Todo empezó a cambiar con la Ley para la Reforma Política, en la que se reconocía que los miembros del Congreso y el Senado «serán elegidos por sufragio universal, directo y secreto de los españoles mayores de edad». De donde se deducía que la mujer dispondría ya tanto del sufragio activo, como del pasivo, es decir, podría votar y ser elegida en ambas Cámaras.
POR ÚLTIMO, era necesaria una tercera condición que no quedaba clara en la Ley para la Reforma Política. En efecto, aunque se reconocía que las elecciones para el Congreso se regirían por el sistema de la representación proporcional y las del Senado por «criterios de escrutinio mayoritario» –lo cual implicaba un claro pluralismo político–, el problema básico era si ese pluralismo incluía o no al PCE. Porque si éste no podía presentarse a las elecciones, éstas no serían libres y se corría el peligro de naufragar en el proceso democrático. Afortunadamente, como es sabido, Suárez tuvo el coraje de reconocer su legalidad el sábado de la Semana Santa y el PCE pudo concurrir con otros partidos de izquierda a unas elecciones que ya se podían definir como democráticas y libres. Ciertamente, a lo que no se atrevió el Gobierno fue a rebajar la edad electoral a los 18 años, por temor a que estos electores se inclinasen por votar a los partidos de izquierda. Sin embargo, se rectificó a tiempo y los españoles mayores de 18 años pudieron votar en el referéndum de la Constitución actual, en cuyo artículo 12 se indica que «los españoles son mayores de edad a los 18 años».

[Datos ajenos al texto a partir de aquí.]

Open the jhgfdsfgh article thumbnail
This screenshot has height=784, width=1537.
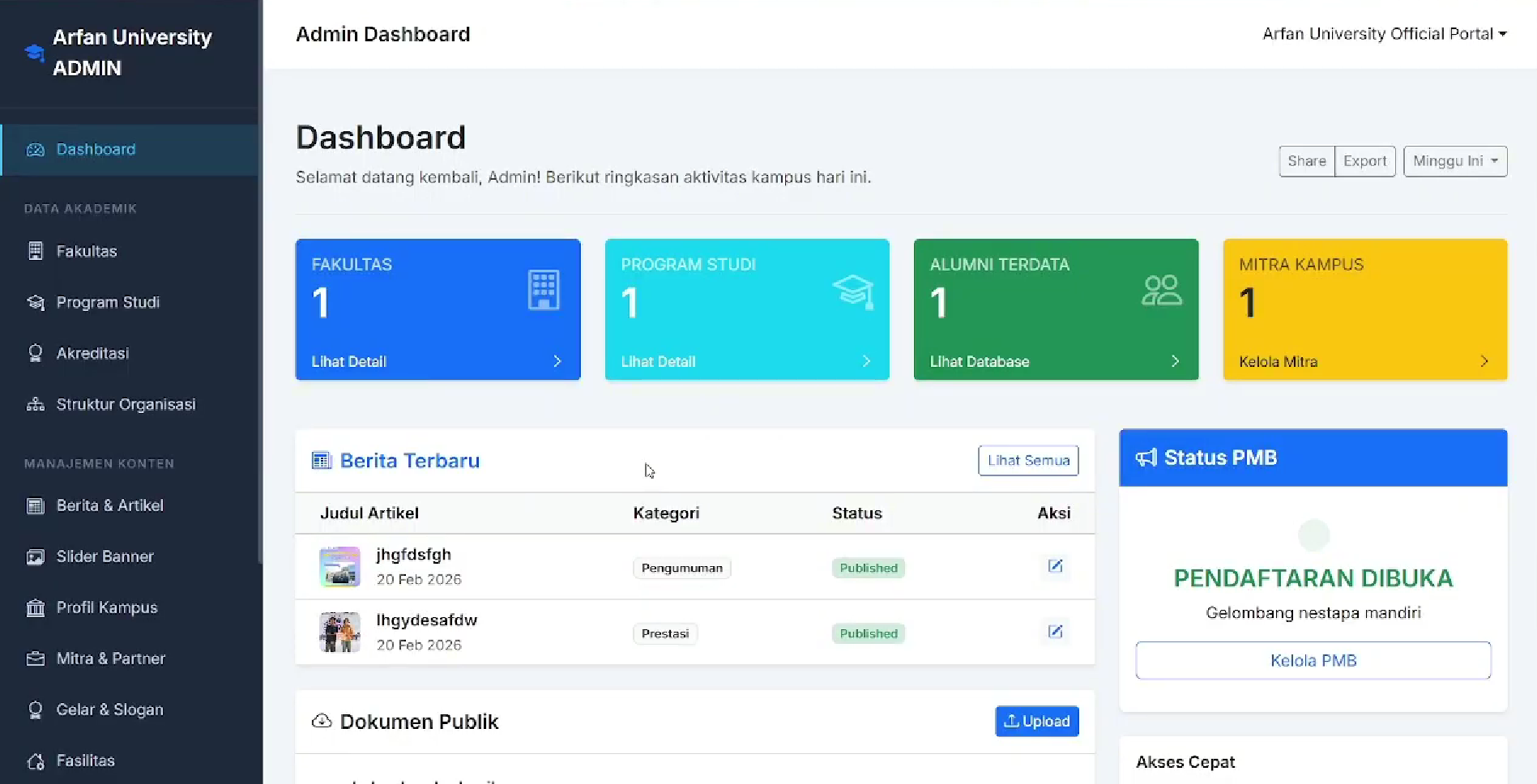pos(339,566)
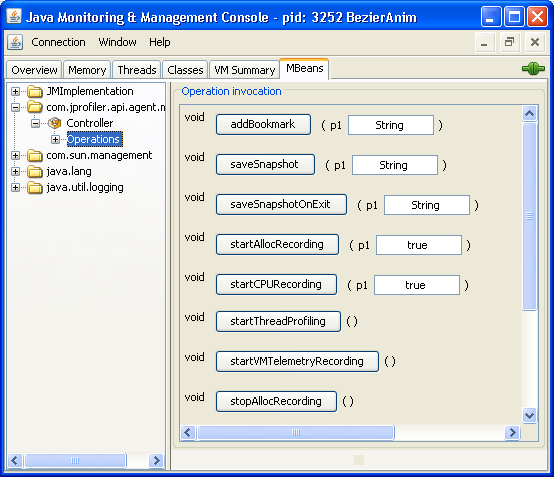Click the Java icon in menu bar

[15, 42]
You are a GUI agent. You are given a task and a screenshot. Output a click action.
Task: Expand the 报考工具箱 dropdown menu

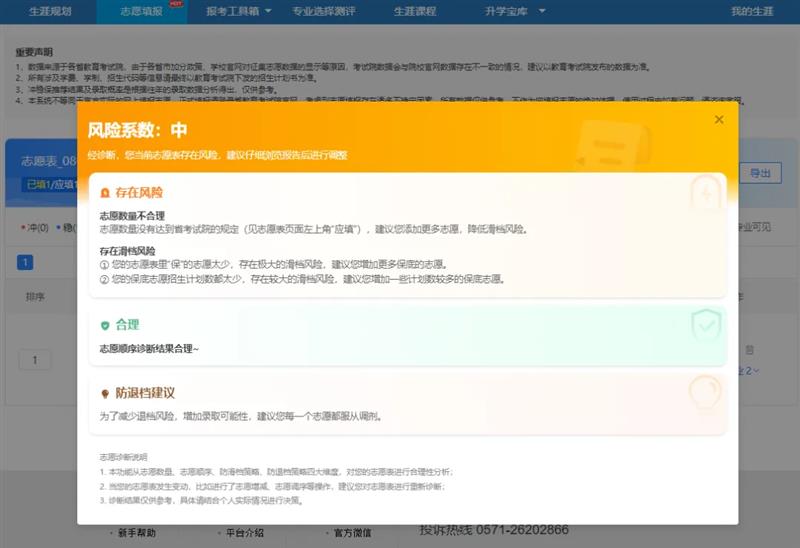237,12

La España acomplejada, la España aislada internacionalmente, se terminó, pues, hoy hace 40 años. Por supuesto, con las elecciones democráticas –y ya llevamos muchas– no se llega al paraíso, pero frente al irrealizable atractivo de la teoría de la democracia perfecta, hemos desarrollado un sistema de democracia representativa que se basa en la existencia de unas asambleas o parlamento que se reclutan por medio de elecciones. Por supuesto, la vida cotidiana mantiene al ciudadano alejado del poder y le sitúa en una relación de alteridad. Sin embargo, el día de las elecciones es indudable que le permite un contacto directo con él, aunque no es posible más que a cadencias regulares, según las reglas que fije la legalidad. Pero ese día electoral el votante se introduce en el dominio prohibido y tiene un contacto íntimo con el poder que le sacraliza, porque el acto de votar le transforma, aunque sea fugazmente, en el auténtico Soberano.